→ **GIVEN TEXT**:
Researchers at St. Michael's Hospital have found more evidence of the benefits of home dialysis for patients with kidney failure.
Cells that help protect blood vessels work better in patients who undergo dialysis at home during the night than those who undergo standard daytime dialysis in a hospital, according to Dr. Darren Yuen, a nephrologist.
This is important for patients with kidney failure, which causes damage to the endothelial cells that line blood vessels and help control the flow of blood. While standard dialysis in hospital is helpful for treating kidney failure, many patients still develop blood vessel damage that can lead to problems with walking or even amputation.
Dr. Yuen studied the function of cells called early-outgrowth endothelial progenitor-like cells (EPLCs). These cells, found in bone marrow and in the blood, can protect damaged endothelial cells and promote the growth of new ones, leading to healthier blood vessels.
Dr. Yuen compared patients who receive home dialysis at night with patients receiving standard dialysis three times a week in hospital. He found that EPLCs from patients receiving home dialysis promoted new blood vessel growth better than EPLCs from patients on standard hospital dialysis.
The results of his research appear in the June issue of the Clinical Journal of the American Society of Nephrology.
In his study, done in collaboration with the University Health Network, Dr. Yuen injected EPLCs from people receiving hospital dialysis into rats with blood vessel damage. He found no added improvements in blood vessel growth or blood circulation.
But when he injected EPLCs from patients undergoing nighttime dialysis at home, the results were almost as good as if the cells had come from healthy people.
Since home dialysis lasts for six to eight hours a night, five to six times a week, the toxins and other waste products that build up in kidney failure are more effectively removed, he said. The greater removal of these toxins may be responsible for the better function of EPLCs from patients on home dialysis, he said.
Dr. Yuen said his study suggests that frequent nighttime dialysis might be better for some patients with blood vessel damage. Nocturnal home hemodialysis originated in Toronto in 1994 at the Wellesley Hospital, which later merged with St. Michael's. St. Michael's also offers conventional hospital dialysis as well as another form of home dialysis known as peritoneal dialysis, in which cleansing fluids are pumped into a patient's abdomen through a catheter tube and waste products are drained several times a day.
Previous research has found that in addition to the convenience, patients on nighttime home dialysis feel better and have more energy when compared with patients who undergo conventional hospital dialysis.

→ **DIRECTIONS**:
(A) According to the home dialysis article, where did the results of Dr. Yuen's research appear?
(B) From the home dialysis article, print the passage starting with "Cells that help" and going on through "healthier blood vessels.".
(C) Decide whether each statement agrees with the home dialysis article, and back each answer with the deciding words quoted from it. (i) Nocturnal home hemodialysis began in Toronto in 1994. (ii) EPLCs from patients on hospital dialysis improved blood vessel growth in the rats. (iii) Home dialysis runs four hours a night, three times a week.

→ **Collected data**:

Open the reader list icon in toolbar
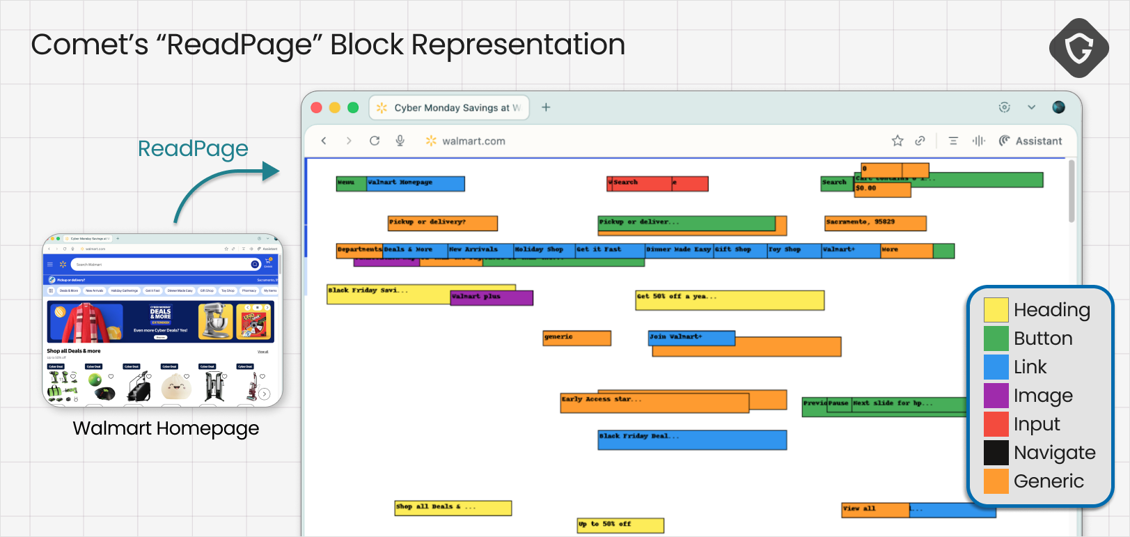Image resolution: width=1130 pixels, height=537 pixels. (953, 141)
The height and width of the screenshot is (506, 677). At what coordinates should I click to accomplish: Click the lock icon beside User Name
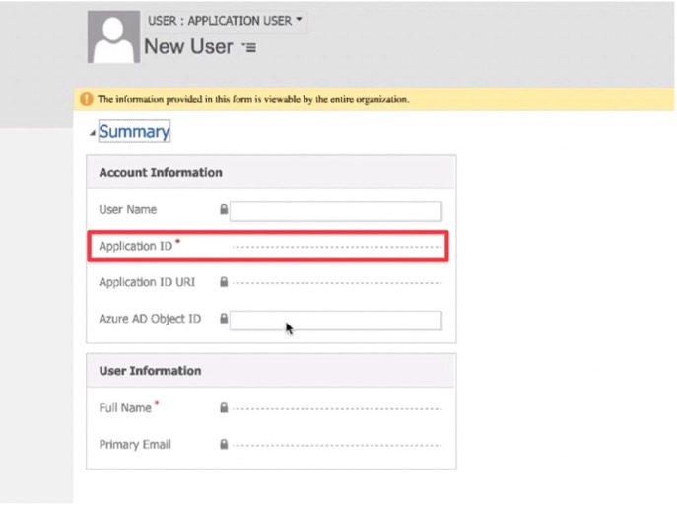[224, 209]

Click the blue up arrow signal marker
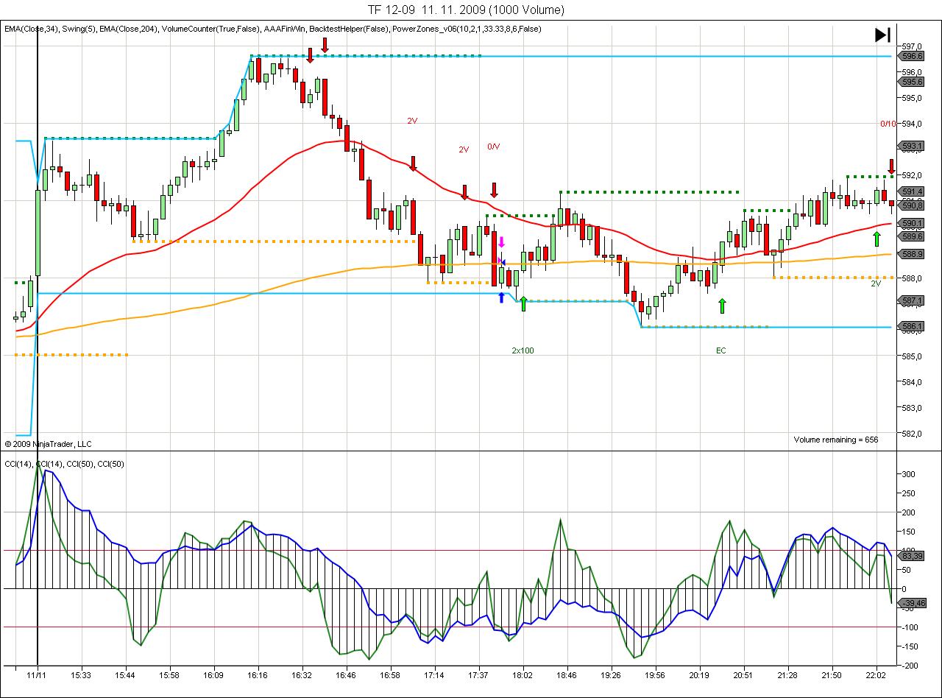501,297
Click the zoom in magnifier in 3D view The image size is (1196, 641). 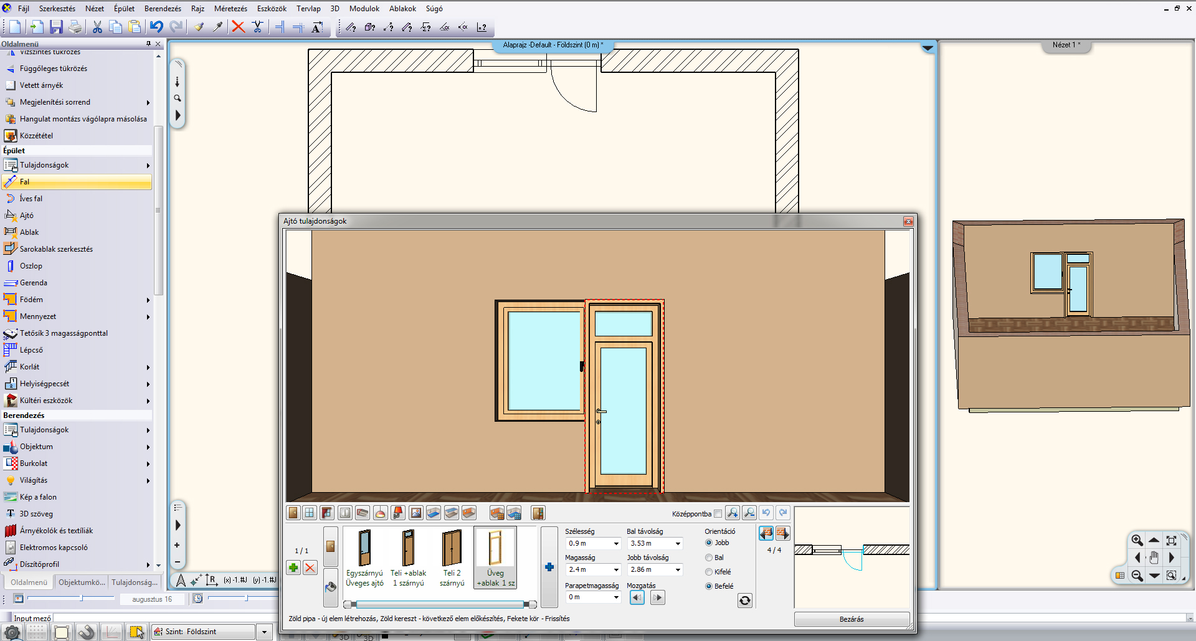1137,540
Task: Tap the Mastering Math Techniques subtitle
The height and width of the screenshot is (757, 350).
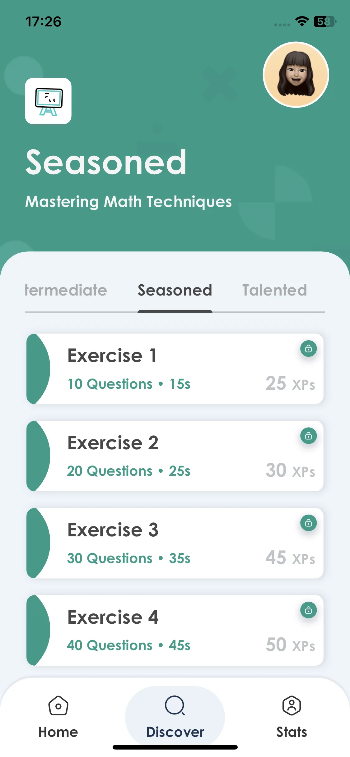Action: point(128,202)
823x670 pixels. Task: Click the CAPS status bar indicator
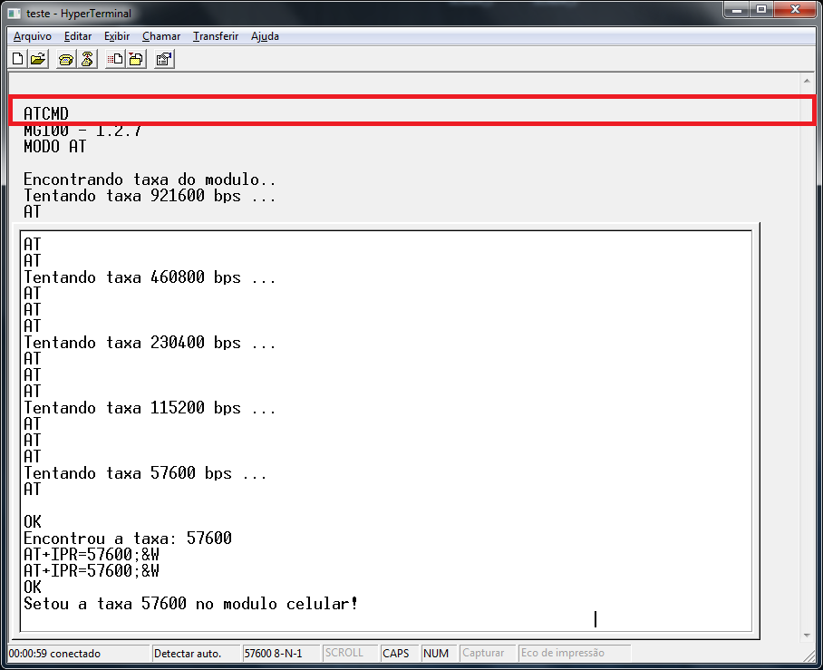click(395, 653)
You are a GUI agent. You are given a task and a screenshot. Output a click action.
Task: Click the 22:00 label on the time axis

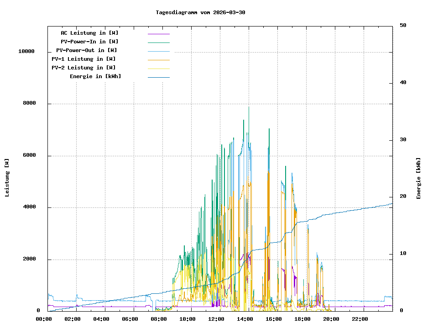(360, 319)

→ **ANSWERS TO THE EXERCISE**:
(A) In the June issue of the Clinical Journal of the American Society of Nephrology.

(B)
Cells that help protect blood vessels work better in patients who undergo dialysis at home during the night than those who undergo standard daytime dialysis in a hospital, according to Dr. Darren Yuen, a nephrologist.
This is important for patients with kidney failure, which causes damage to the endothelial cells that line blood vessels and help control the flow of blood. While standard dialysis in hospital is helpful for treating kidney failure, many patients still develop blood vessel damage that can lead to problems with walking or even amputation.
Dr. Yuen studied the function of cells called early-outgrowth endothelial progenitor-like cells (EPLCs). These cells, found in bone marrow and in the blood, can protect damaged endothelial cells and promote the growth of new ones, leading to healthier blood vessels.

(C)
(i) Yes: "Nocturnal home hemodialysis originated in Toronto in 1994 at the Wellesley Hospital"
(ii) No: "He found no added improvements in blood vessel growth or blood circulation."
(iii) No: "home dialysis lasts for six to eight hours a night, five to six times a week"